(Data begins)
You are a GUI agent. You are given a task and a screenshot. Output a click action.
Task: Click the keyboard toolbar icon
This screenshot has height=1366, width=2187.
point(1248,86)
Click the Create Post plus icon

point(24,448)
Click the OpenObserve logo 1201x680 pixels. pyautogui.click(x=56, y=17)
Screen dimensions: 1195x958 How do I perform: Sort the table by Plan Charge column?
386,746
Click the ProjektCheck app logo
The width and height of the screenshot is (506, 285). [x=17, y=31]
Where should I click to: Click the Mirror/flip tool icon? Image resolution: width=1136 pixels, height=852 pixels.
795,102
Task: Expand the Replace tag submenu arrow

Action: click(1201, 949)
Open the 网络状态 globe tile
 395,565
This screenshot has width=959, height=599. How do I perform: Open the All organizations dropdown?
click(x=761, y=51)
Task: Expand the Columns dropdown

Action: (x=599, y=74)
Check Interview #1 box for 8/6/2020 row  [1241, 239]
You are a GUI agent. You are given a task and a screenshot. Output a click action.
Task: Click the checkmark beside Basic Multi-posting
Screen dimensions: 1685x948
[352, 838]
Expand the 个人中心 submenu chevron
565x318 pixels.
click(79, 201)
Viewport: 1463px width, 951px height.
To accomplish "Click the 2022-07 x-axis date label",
(Data ends)
Exactly as they appear, output the line holding "This screenshot has height=1366, width=2187." and all lines after it through the end of the listing above, and only those.

This screenshot has height=1366, width=2187.
point(1248,86)
Click the Create Post plus icon

point(24,448)
Click the OpenObserve logo 1201x680 pixels. pyautogui.click(x=56, y=17)
Screen dimensions: 1195x958 How do I perform: Sort the table by Plan Charge column?
386,746
Click the ProjektCheck app logo
The width and height of the screenshot is (506, 285). [x=17, y=31]
Where should I click to: Click the Mirror/flip tool icon? Image resolution: width=1136 pixels, height=852 pixels.
795,102
Task: Expand the Replace tag submenu arrow

Action: click(1201, 949)
Open the 网络状态 globe tile
 395,565
This screenshot has width=959, height=599. How do I perform: Open the All organizations dropdown?
click(x=761, y=51)
Task: Expand the Columns dropdown

Action: (x=599, y=74)
Check Interview #1 box for 8/6/2020 row  [1241, 239]
You are a GUI agent. You are given a task and a screenshot. Output a click action.
Task: Click the checkmark beside Basic Multi-posting
Screen dimensions: 1685x948
[352, 838]
Expand the 个人中心 submenu chevron
565x318 pixels.
click(79, 201)
Viewport: 1463px width, 951px height.
To accomplish "Click the 2022-07 x-axis date label",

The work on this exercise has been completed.